Feeling different resonates. Getting uniforms would seem to make one more the same. Hiding differences. Yet Dad probably meant feeling different than what he and his new buddies sensed as they rode trains to Texas from far off cornfields, distant sky scrapers and fishing docks; feeling different from where they had come, who they used to be. The uniforms would do that. Clothe them in the war and a reality of where they were. Why they were there. No claim or proof now of who inhabited a tiny apartment just a week ago, who typed railroad requisitions just a month ago, who wrote sports and editorials for the Athenian high school paper just two years ago. No country kid anymore who couldn’t tell mountains from hills, wanted his wife with him, but not with all these “naked men running from the shower.” (Feb 17, 1943 #5 letter) A uniform and a new haircut; feeling different along with thousands of others, all sensing different together.

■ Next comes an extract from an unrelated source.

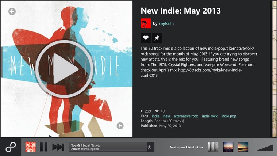Click the share arrow icon on cover art
This screenshot has width=277, height=156.
click(x=120, y=126)
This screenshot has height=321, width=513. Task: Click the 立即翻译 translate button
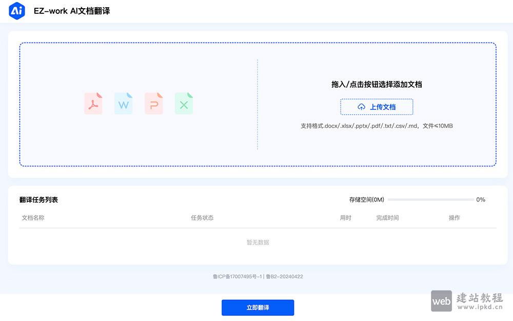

How long did the fresh uniform aura and hair length sustain him? How long before it endured stains of Texas dust, Mississippi sweat and frozen vomit? How long before he knew he could still hold unto speckles of differences and likenesses which molded him unique, but still cast him as a World War II airman? Gazing at the “Acres of Cadets” photo, differences are not apparent. Sameness, precise military meticulousness and minutia resonate.
In the same February letter Dad discusses “There are some things we have to do that are as nutty as the things I had to do when I took the exam at Kalamazoo. I have gotten over the little homesick spell I had last night and feel considerably better. Things like that are bound to come I guess and all I can do is just face it.” Was he able to talk about the “nutty things and the homesickness?” Were these feelings too different to share? Did he endure it inside himself, alone?
Feeling different continued to resonate.